Purification and characterization of the histones associated with the macronucleus of Tetrahymena.

Histone fractions have been isolated from the macronucleus of Tetrahymena pyriformis. Five classes of macronuclear histone were purified, using a combination of gel exclusion and ion-exchange chromatography, and were examined with respect to their solubility, electrophoretic, chromatographic, and chemical properties. Tetrahymena H4 is very similar to vertebrate H4, except that it exhibits a larger number of acetylated subfractions. In contrast, the other Tetrahymena histones vary more extensively from their calf thymus counterparts. Tetrahymena H3 resembles calf thymus H3 in its solubility properties and is the only macronuclear histone containing cysteine. However, it differs from vertebrate H3 in composition and has a faster electrophoretic mobility on both urea-acrylamide and sodium dodecyl sulfate-acrylamide gel electrophoresis. Tetrahymena H3 also displays a level of acetylation higher than that reported for its vertebrate homologue. Approximately 45% of macronuclear H2B, which resembles calf thymus H2B in composition and solubility, is present in a (mono)acetylated form, not detected in vertebrate somatic H2B. H1, though similar to its calf thymus homologue in solubility, modification (by phosphorylation), and other properties, differs considerably in its content of basic, acidic, and hydrophobic amino acids. Tetrahymena does not contain a histone strictly homologous to H2A. Although macronuclear histone X resembles H2A in chromatographic and some solubility properties more like H2B than H2A. Fraction X is polymorphic in sodium dodecyl sulfate-acrylamide gels, migrating as two distinct molecular forms. While it is possible that one form is H2A-like and the other more H2B-like, the observation that both forms of X behave identically in solubility fractionation schemes makes this unlikely. Fraction X is both phosphorylated and acetylated which, in addition to two molecular forms, results in a characteristic heterogeneous pattern on urea-acrylamide gels.
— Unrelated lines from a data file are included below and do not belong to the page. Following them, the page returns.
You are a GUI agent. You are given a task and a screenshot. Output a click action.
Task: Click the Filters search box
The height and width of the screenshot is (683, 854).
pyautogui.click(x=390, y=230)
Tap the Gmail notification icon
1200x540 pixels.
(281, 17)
Characterization of the histone complement of this lower eucaryote should contribute to the understanding of the evolution and biological role of these basic proteins. Moreover, this description represents the most extensive analysis to date of the histones associated with an amitotic, genetically active nucleus. It will serve as a reference to which the histones of the morphologically distinct, mitotically dividing, and genetically inactive micronucleus of this organism can be compared.